- SET EXERCISE A -
Return every line of the rows below that contains the string "dimensions". Matching is case-sensitive.
====== SOURCE DOCUMENT ======
Interviews With Some Lovely Ladies
Dance circle friends are like sisters:
Every Tuesday, a group of older ladies gather at the Children's Hall in the Shioya District of Ogimi Village to enjoy dancing. We visited the hall to talk with some of them.
Kyo Miyagi (80)
Miyagi-san moved from Ogimi to
Ishigaki 30 or so years ago. Then, 15 years ago, she came back to the village to live with her son and his family.
Kyo-san is famous for her "Umu" potato confections. She learned to make Umu when she lived in Ishigaki, for no particular
reason; maybe because the children had nothing to eat for a snack. These snacks are easy to keep so you can make
a batch and keep it and that's convenient.
======
- SET EXERCISE B -
According to the interview text, where does the group of older ladies gather every Tuesday to dance?
====== RECORDS TO USE ======
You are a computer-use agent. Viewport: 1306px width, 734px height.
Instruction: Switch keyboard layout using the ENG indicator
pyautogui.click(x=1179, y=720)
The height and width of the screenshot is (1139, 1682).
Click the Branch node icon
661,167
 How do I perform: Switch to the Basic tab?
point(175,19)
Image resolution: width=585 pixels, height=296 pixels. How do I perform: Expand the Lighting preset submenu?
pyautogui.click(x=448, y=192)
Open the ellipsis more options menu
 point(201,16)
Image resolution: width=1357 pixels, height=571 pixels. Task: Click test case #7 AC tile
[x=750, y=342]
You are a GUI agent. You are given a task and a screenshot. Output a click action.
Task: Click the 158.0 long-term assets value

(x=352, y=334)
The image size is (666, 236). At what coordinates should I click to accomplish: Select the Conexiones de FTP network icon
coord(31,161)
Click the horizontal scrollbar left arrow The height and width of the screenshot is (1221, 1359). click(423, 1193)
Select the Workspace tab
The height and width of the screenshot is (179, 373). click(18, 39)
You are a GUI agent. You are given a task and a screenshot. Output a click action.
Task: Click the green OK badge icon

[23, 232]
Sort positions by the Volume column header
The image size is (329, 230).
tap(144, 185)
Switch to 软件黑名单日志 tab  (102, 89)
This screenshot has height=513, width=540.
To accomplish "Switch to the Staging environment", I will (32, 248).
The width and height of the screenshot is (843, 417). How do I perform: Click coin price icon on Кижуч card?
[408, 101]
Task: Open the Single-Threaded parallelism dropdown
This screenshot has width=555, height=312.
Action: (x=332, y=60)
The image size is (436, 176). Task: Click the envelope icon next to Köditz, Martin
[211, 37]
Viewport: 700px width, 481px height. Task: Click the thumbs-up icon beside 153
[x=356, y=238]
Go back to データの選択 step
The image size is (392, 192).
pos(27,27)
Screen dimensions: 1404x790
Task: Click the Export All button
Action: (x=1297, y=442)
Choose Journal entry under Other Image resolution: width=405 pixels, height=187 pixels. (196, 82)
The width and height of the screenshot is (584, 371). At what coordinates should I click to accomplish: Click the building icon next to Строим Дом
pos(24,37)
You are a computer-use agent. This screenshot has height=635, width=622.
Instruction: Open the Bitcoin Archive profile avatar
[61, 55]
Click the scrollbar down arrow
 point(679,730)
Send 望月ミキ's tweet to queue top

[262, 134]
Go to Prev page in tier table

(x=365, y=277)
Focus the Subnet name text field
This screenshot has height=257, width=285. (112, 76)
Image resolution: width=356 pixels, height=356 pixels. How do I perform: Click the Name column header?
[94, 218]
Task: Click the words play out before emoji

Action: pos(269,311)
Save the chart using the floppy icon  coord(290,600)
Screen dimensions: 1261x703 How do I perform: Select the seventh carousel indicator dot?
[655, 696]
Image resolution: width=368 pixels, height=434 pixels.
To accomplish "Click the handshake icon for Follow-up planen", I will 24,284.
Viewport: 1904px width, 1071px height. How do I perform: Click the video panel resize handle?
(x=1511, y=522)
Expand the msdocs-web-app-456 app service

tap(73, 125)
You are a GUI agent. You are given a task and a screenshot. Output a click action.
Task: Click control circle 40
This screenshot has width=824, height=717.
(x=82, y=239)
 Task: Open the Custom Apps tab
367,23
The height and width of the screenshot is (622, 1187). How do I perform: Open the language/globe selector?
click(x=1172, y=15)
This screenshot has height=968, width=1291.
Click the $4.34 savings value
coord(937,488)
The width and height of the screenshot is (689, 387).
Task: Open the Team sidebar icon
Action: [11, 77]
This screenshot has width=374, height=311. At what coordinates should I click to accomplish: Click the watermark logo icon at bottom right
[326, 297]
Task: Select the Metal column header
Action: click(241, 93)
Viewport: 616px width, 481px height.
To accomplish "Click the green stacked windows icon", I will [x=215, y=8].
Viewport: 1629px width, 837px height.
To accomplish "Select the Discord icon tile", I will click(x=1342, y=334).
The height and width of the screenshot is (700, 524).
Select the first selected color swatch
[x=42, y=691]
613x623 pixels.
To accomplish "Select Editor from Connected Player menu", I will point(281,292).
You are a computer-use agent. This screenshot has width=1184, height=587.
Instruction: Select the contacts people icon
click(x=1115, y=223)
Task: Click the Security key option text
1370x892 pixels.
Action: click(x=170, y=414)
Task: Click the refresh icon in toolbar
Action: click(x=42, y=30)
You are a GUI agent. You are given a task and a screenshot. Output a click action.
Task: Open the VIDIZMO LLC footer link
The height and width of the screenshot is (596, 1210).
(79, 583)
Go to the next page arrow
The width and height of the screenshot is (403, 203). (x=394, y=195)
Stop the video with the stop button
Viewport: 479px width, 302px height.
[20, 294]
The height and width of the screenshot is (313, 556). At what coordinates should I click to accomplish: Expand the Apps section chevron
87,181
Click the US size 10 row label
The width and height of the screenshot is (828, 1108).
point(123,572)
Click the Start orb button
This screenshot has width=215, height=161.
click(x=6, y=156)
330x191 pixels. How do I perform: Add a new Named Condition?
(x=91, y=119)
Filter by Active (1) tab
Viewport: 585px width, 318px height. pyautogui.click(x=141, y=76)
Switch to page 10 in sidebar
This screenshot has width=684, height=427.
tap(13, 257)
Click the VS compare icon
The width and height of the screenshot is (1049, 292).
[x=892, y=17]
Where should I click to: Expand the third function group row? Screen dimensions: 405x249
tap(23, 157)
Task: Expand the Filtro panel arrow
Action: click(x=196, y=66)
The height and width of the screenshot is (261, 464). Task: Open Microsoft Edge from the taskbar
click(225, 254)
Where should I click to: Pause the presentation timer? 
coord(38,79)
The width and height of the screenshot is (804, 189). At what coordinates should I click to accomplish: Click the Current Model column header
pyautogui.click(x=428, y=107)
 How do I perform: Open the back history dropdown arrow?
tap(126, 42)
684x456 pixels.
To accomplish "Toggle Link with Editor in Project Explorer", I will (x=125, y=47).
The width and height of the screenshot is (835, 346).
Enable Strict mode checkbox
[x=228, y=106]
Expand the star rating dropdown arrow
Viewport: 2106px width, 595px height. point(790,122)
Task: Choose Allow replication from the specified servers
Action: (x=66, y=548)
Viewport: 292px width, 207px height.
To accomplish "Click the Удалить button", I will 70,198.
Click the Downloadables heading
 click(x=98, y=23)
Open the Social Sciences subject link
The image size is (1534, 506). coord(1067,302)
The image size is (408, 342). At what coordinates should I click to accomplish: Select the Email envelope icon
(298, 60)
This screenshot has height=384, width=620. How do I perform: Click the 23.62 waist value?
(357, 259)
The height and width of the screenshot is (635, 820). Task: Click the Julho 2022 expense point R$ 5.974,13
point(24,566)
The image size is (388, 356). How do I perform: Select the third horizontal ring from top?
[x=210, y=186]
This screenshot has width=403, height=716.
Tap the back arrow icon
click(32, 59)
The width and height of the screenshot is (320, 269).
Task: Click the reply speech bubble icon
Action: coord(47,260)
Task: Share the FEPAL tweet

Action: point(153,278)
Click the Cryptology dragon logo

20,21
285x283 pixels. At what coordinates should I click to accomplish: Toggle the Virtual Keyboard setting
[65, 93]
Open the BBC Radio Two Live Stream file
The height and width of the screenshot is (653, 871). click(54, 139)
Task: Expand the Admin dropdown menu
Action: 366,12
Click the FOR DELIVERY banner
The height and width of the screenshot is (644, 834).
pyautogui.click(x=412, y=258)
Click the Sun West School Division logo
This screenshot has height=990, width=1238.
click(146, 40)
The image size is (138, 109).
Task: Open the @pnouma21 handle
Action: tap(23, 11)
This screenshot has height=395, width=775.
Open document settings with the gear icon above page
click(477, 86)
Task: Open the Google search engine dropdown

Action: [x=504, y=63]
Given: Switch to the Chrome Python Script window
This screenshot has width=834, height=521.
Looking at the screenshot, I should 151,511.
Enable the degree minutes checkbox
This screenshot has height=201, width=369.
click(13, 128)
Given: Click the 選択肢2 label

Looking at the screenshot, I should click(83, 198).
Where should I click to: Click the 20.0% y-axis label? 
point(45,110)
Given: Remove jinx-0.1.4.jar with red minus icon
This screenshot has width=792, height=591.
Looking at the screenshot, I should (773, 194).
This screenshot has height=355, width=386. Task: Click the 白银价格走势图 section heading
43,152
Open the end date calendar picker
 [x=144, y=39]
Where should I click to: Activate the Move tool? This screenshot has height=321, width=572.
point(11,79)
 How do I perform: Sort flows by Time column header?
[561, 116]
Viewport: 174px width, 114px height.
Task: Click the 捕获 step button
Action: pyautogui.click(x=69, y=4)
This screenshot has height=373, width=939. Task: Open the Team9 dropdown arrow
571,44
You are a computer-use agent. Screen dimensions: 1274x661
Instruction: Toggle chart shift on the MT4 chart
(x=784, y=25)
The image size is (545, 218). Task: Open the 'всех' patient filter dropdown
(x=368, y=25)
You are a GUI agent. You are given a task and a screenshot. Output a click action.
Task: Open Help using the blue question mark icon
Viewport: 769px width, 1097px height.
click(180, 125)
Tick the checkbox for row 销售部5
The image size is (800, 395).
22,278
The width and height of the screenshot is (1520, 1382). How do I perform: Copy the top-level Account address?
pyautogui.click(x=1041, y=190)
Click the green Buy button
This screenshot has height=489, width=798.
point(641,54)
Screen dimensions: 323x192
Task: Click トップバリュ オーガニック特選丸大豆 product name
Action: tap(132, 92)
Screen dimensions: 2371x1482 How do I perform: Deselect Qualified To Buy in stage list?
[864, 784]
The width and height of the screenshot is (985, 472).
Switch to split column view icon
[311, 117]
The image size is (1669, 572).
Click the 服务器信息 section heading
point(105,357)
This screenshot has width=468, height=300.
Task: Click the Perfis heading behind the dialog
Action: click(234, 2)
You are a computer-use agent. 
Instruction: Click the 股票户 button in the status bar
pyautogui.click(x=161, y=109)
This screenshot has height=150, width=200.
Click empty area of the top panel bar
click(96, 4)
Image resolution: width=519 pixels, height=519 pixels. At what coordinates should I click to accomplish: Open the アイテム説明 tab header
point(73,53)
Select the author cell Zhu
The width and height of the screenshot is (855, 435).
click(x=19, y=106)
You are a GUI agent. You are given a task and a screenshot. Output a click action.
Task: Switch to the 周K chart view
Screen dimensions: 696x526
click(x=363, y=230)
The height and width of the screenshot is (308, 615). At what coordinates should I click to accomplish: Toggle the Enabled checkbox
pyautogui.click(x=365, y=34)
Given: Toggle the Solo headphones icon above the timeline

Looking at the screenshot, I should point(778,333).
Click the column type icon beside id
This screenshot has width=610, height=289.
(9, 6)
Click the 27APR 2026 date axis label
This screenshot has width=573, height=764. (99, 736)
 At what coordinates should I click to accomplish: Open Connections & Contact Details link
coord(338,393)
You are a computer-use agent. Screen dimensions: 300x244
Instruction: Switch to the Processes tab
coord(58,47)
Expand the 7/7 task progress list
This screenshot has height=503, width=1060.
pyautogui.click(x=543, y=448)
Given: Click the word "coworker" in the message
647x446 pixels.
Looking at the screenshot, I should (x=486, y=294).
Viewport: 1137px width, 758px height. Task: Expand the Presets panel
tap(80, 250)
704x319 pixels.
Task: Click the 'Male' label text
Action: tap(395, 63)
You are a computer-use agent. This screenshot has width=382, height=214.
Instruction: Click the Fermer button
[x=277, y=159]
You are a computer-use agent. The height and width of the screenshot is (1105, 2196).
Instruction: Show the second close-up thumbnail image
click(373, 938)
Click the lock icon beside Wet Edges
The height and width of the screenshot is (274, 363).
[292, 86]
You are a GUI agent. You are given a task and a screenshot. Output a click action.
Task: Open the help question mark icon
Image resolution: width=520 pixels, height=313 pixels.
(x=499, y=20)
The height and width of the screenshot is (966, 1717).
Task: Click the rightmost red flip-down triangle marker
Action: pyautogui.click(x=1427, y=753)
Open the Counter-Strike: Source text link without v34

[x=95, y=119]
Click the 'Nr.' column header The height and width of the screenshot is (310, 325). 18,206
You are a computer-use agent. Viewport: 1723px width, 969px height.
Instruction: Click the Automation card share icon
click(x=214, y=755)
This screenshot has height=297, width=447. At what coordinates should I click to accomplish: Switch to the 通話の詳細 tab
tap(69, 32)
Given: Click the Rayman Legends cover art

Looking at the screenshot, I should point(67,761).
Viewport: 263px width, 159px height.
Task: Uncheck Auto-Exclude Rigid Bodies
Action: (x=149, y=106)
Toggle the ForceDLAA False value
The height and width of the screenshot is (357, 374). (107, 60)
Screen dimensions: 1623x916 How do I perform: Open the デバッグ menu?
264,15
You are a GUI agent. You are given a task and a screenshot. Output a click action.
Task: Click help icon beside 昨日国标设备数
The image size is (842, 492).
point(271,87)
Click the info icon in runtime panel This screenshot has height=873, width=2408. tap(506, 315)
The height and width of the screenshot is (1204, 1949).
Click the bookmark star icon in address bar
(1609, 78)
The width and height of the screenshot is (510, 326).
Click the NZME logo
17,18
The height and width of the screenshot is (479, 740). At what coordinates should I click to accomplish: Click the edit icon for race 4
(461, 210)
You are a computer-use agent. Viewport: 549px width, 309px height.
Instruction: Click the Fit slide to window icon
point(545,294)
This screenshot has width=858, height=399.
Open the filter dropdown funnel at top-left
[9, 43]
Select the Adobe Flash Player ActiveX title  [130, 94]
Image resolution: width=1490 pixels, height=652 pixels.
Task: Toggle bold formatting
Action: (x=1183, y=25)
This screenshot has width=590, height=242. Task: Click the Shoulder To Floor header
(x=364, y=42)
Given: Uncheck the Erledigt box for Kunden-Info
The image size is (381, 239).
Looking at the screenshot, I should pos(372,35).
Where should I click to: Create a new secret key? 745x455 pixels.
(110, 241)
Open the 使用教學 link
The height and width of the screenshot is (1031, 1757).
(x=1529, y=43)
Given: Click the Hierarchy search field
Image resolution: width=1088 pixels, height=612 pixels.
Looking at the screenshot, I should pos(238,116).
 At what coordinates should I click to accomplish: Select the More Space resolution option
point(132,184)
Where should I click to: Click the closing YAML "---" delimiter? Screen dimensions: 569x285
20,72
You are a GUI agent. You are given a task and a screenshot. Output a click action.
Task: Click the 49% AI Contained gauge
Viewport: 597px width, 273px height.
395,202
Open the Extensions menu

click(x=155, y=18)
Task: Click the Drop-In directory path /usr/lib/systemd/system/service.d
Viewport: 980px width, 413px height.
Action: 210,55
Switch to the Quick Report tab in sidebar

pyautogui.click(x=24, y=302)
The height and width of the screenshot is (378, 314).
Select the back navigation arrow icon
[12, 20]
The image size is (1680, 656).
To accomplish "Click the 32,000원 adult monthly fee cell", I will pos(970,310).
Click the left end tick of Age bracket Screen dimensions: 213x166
======
- WORKED SOLUTION A -
Screen dimensions: 1404x790
Screen dimensions: 1261x703 How do I perform: Select the seventh carousel indicator dot?
Where should I click to: Expand the third function group row? Screen dimensions: 405x249
You are a computer-use agent. Screen dimensions: 1274x661
Screen dimensions: 323x192
Screen dimensions: 2371x1482 How do I perform: Deselect Qualified To Buy in stage list?
Screen dimensions: 696x526
You are a computer-use agent. Screen dimensions: 300x244
Screen dimensions: 1623x916 How do I perform: Open the デバッグ menu?
Where should I click to: Click the closing YAML "---" delimiter? Screen dimensions: 569x285
Click the left end tick of Age bracket Screen dimensions: 213x166

- WORKED SOLUTION B -
They gather at the Children's Hall in the Shioya District of Ogimi Village.